Problem statement >> Copy every line of the data below word for word, leaving out the pictures.

-- Begin Material supplied --

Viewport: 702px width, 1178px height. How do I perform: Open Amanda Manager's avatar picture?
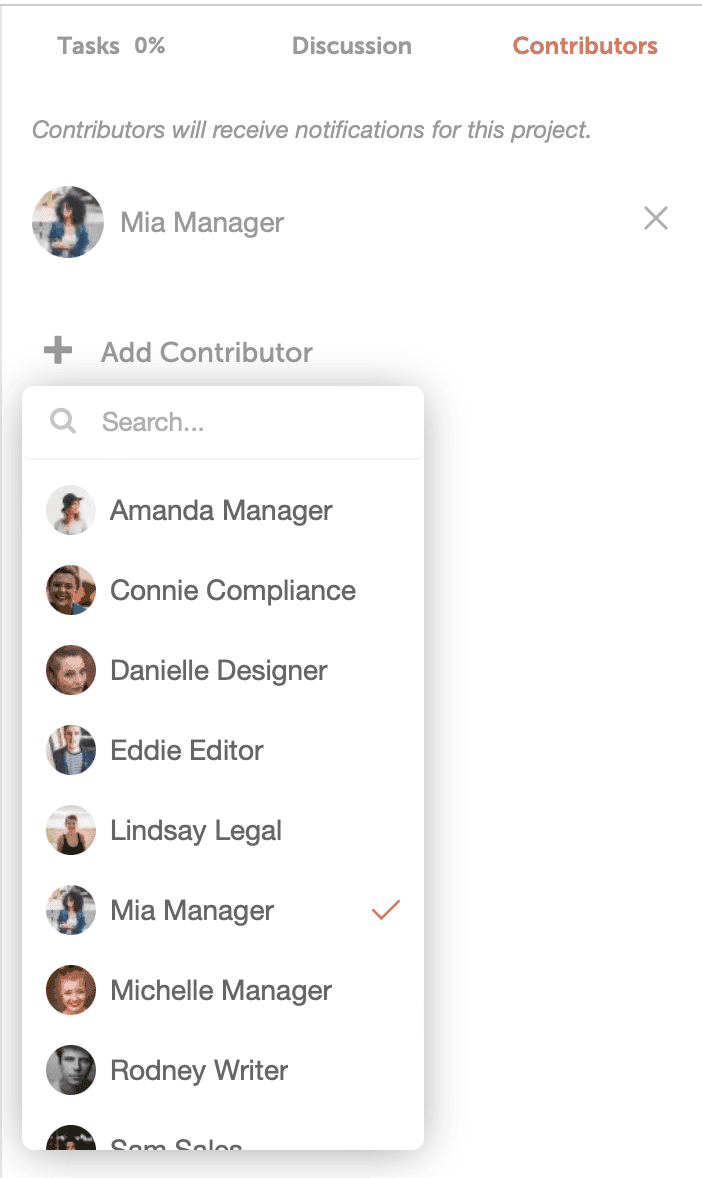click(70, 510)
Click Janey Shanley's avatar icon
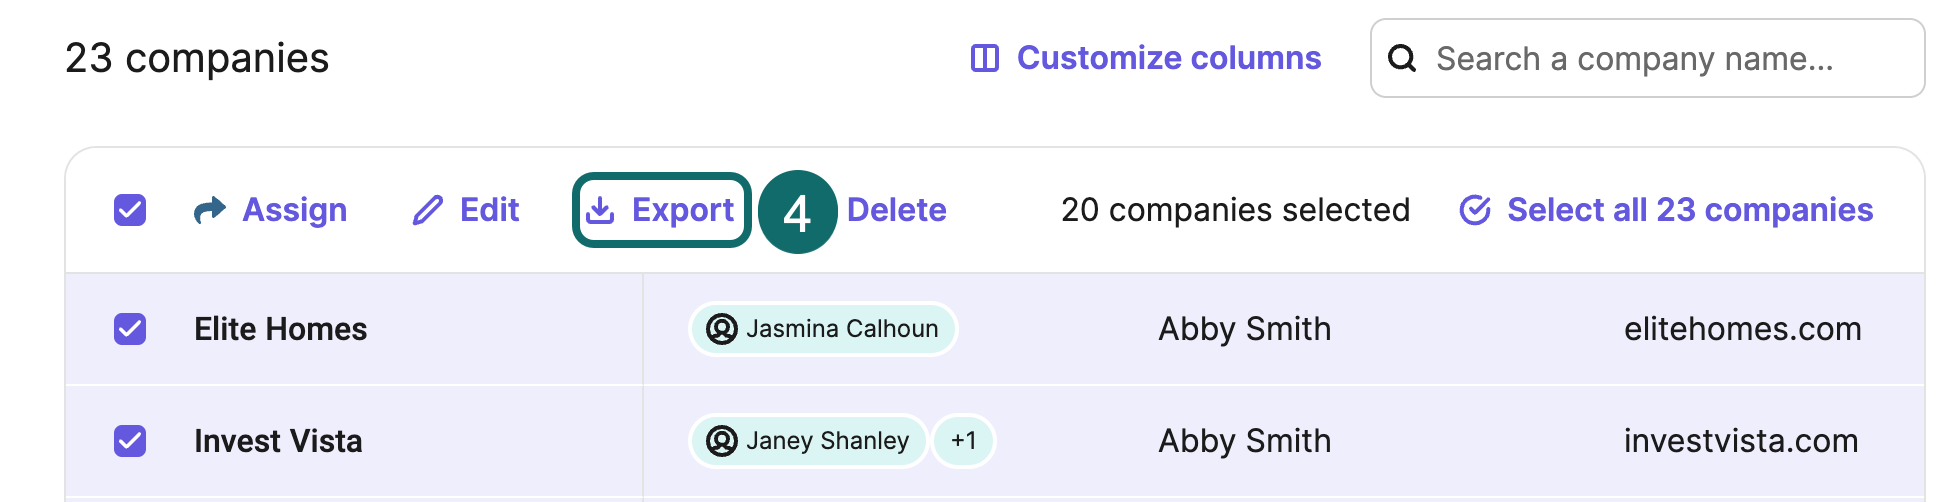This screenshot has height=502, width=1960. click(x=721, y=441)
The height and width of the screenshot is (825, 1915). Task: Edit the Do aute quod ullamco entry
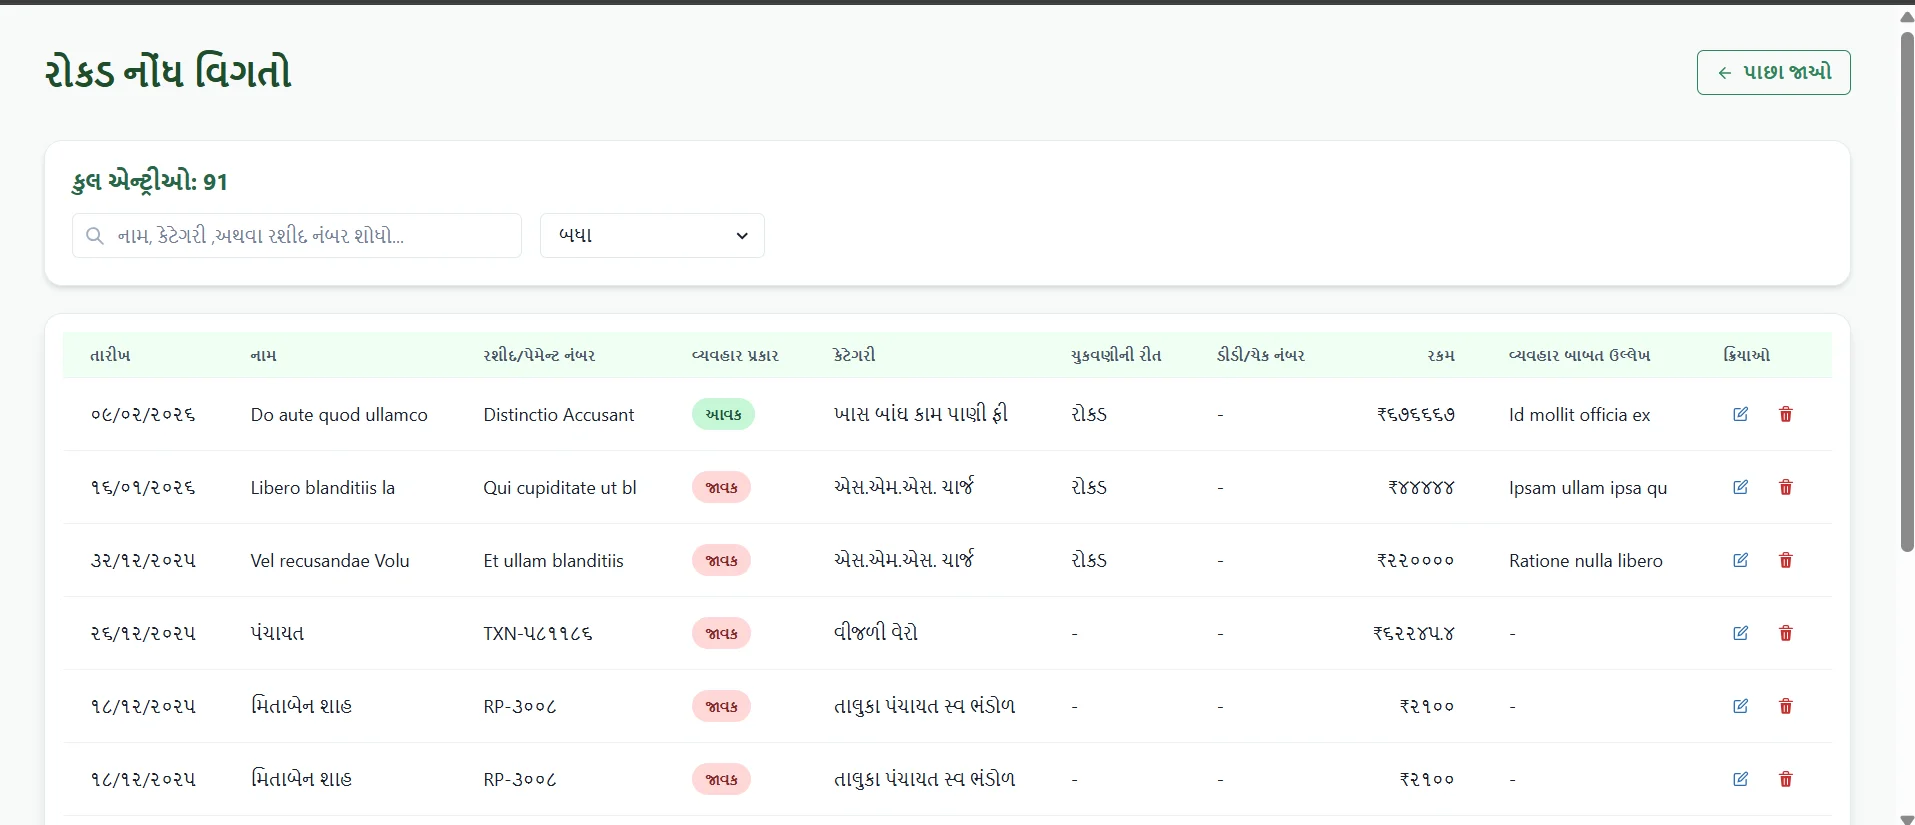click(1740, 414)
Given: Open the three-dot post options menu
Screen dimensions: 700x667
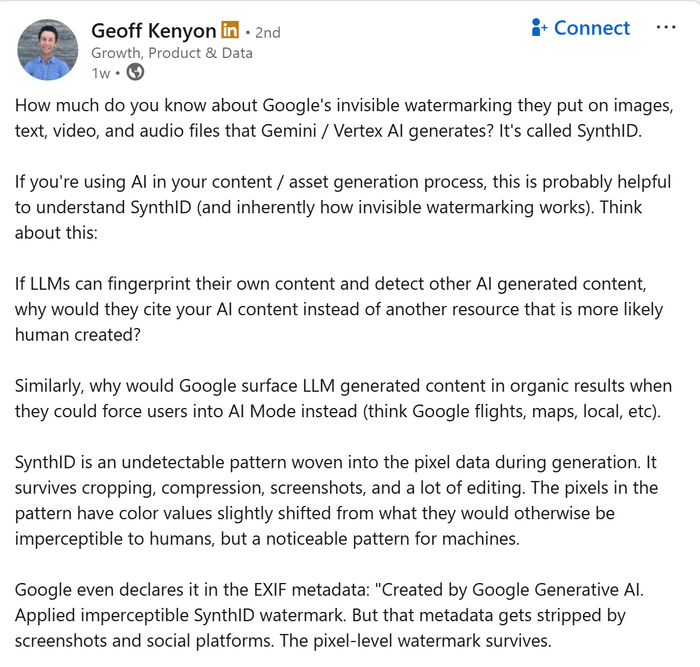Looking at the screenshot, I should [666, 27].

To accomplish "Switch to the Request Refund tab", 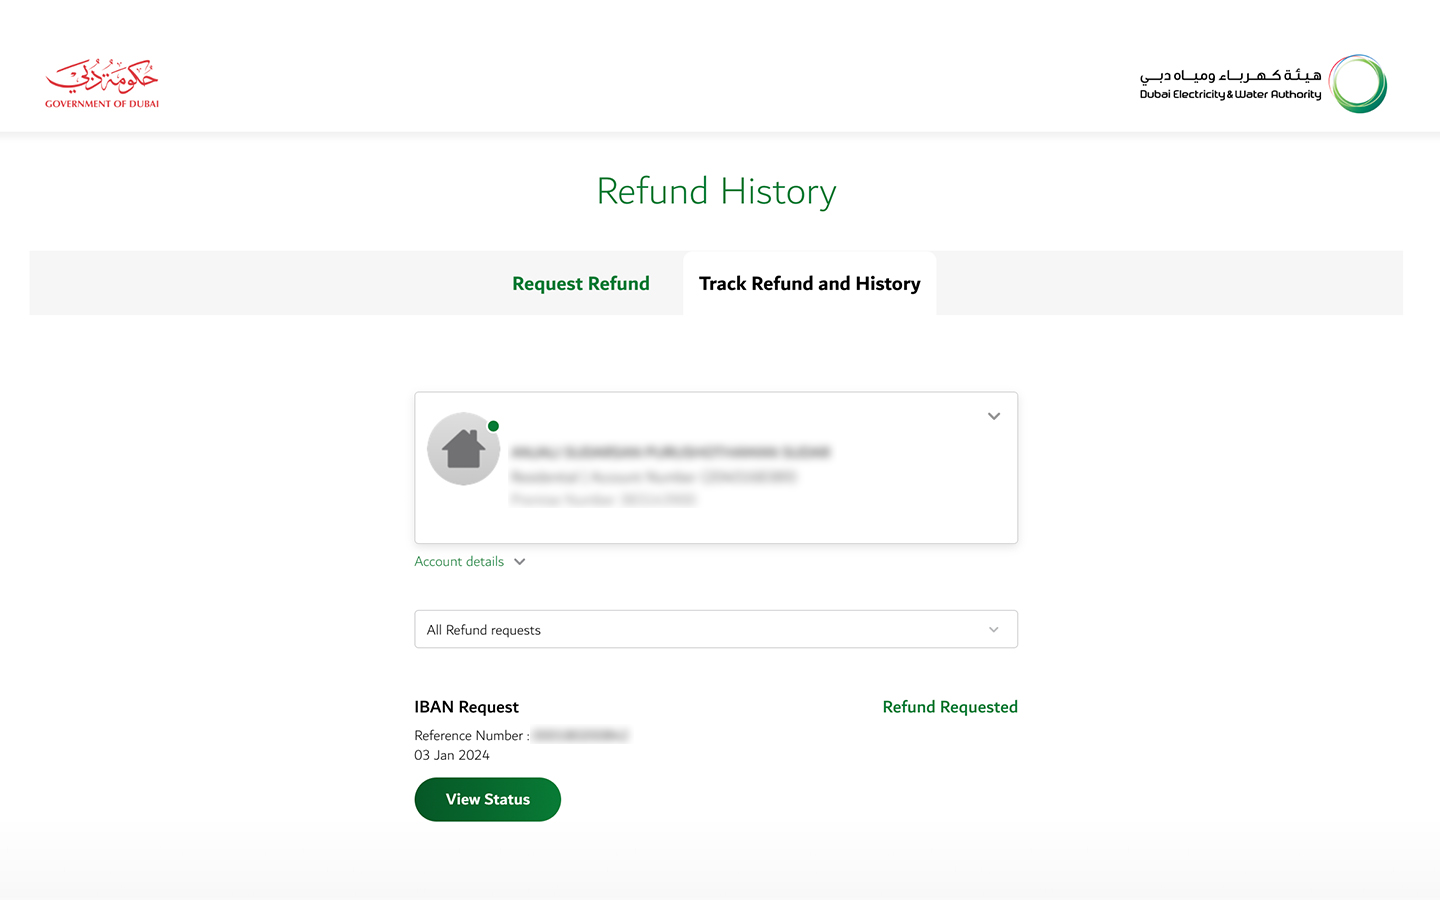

-- End Material supplied --

Exercise answer >>
Viewport: 702px width, 1178px height. How do I perform: Open Amanda Manager's avatar picture?
click(70, 510)
Click Janey Shanley's avatar icon
This screenshot has height=502, width=1960. click(x=721, y=441)
The height and width of the screenshot is (825, 1915). Task: Edit the Do aute quod ullamco entry
click(1740, 414)
Given: Open the three-dot post options menu
Screen dimensions: 700x667
Looking at the screenshot, I should [666, 27].

To accomplish "Switch to the Request Refund tab", 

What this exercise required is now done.